Victim of vaccine trials says files are 'locked up'

Nicola Anderson

Nicola Anderson

A woman used in infancy as a "guinea pig" in controversial vaccinations has said all files relating to the secret trials remain "in limbo" and are unable to be accessed as a result of a legal injunction.

Mari Steed (50), an American woman whose experience of the secret four-in-one vaccine trials was revealed by the Irish Independent in August, yesterday expressed grave concern over the protection of the records relating to the trials conducted on institutionalised children in the early 60s by the Wellcome Foundation, now GlaxoSmithKline.

The files had been handed over to the Ryan Commission, formerly the Laffoy Commission into child abuse, by GlaxoSmithKline.

Mari Steed was involved in the first trial, which sought to find out what would happen if four vaccines were combined in one jab.

"I got up to four different shots of the vaccine. My mother later told me that I reacted by vomiting after one jab," she said.

The Commission to Inquire into Child Abuse (CICA) began investigating the vaccine trials in 2001. But, following legal action by two doctors involved in the trials, deemed to be too elderly and frail to take part in a court case, the investigation by the Commission into this aspect of how children in institutions were treated was brought to a standstill.
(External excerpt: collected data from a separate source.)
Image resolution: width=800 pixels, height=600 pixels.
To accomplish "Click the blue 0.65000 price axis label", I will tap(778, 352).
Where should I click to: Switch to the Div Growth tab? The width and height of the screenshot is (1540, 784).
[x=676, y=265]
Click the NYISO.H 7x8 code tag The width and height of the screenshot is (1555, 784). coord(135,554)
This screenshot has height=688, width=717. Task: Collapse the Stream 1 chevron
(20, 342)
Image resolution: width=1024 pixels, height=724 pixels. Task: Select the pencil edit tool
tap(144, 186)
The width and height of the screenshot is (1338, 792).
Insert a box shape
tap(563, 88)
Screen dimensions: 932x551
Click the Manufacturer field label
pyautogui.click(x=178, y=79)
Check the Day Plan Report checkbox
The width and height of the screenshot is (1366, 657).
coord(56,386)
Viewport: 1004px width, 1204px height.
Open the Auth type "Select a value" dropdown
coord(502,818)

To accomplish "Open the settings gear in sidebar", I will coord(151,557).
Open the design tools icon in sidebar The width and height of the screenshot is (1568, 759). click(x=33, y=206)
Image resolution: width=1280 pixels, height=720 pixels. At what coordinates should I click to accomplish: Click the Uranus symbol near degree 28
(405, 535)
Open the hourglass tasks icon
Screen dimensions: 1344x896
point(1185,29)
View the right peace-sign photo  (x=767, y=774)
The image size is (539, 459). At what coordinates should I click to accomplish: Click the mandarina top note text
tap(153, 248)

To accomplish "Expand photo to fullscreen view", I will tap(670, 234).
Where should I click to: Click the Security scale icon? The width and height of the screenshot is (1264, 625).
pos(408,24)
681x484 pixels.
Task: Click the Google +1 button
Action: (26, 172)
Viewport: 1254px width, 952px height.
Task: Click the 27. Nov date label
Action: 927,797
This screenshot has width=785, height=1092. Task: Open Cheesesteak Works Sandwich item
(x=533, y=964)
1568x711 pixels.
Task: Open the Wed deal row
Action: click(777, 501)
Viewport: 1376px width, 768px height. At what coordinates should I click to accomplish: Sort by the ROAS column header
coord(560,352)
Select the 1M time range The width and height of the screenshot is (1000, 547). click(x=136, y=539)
Ms Steed yesterday claimed the files were now "locked up" in the offices of the Commission.

"Nobody has done anything with these files. They are still in the offices of the Laffoy Commission," she said. "We don't know what is going to happen -- the files are in limbo and nobody can access them."

Ms Steed, along with several others, is currently preparing a class action in the US against the drug company responsible for the tests.

Ms Steed, who was adopted by an American family at the age of 18 months and has lived in the States ever since, was administered the vaccine while she and her mother resided at the Bessborough Mother and Baby Home in Cork, run by the Sacred Heart Convent.